Well, I saw it last night. Nowhere near as bad as I expected, and certainly nowhere near as bad as the Total Recall remake, and eons better than Robocop 3. I liked the way Robocop was introduced in this one, but by the time of the climax, it steered into familiar territory. With its PG-13 rating, the movie, of course, plays it safe, and the real-world politics the film takes jabs at come across as lazy. Still, I thought the movie was pretty okay.
I didn't think it was a bad movie (although I liked Dredd better). And hey, I only paid $3.50 to see it, so that's a plus.
Some things I liked:
- The focus on the wife and kid, it was kind of glossed over in the original while here it was very central.

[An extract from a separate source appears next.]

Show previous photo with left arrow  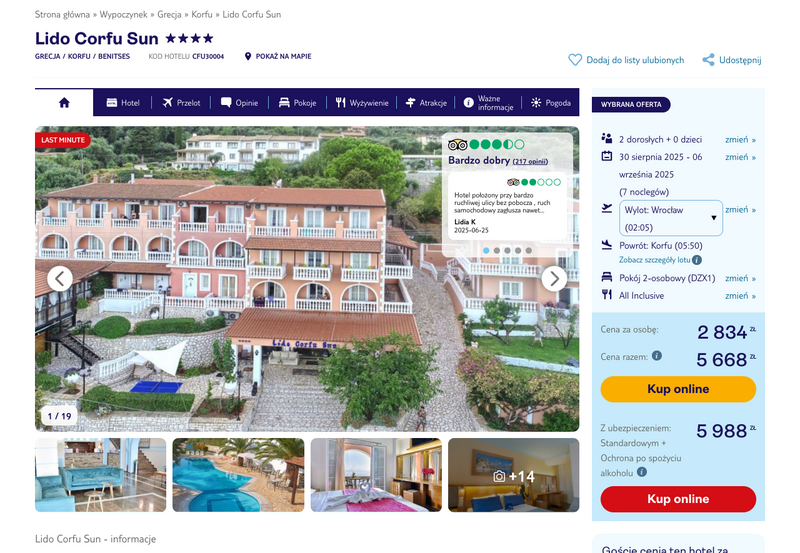coord(60,279)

- Some cool money shots (like when they reveal how much of Alex is actually left).
- The higher tech of this iteration (with downloading the files into his brain... pretty wild).
- An even LARGER sense that Murphy is just a company asset, the way they can essentially first hard-wire the machine aspect of him to take over in combat situations (so he has the illusion of free will versus actually making the decisions), and then later when they change his dopamine balance so he becomes very machine-like. There might be a man in there somewhere, but they even toy around with that. Murphy in the first movie, after he was rebuilt, never really went through that -- he just reacquired a sense of himself and was constantly become more self-aware, whereas here he got dialed down more and more at the whims of the company.
Yet still sadly there's no real high plot point. Even the event that maimed Murphy doesn't have much emotional impact. And here a lot of the plot points just seem to happen without any real movement through an overreaching arc. It all felt rather flat. I actually was wondering what time it was, a number of times, which I don't view as a good sign. In the end, not much of the movie was actually memorable even if I have trouble picking out any terrible moments. The first movies had more flaws/silliness in spots but also was more memorable. I think the R rating might have helped here, tbh.
Samuel L. Jackson plays comic relief here. I did crack up at the end when he goes off on a shitfit on the scientist. That was amusing, he was so livid.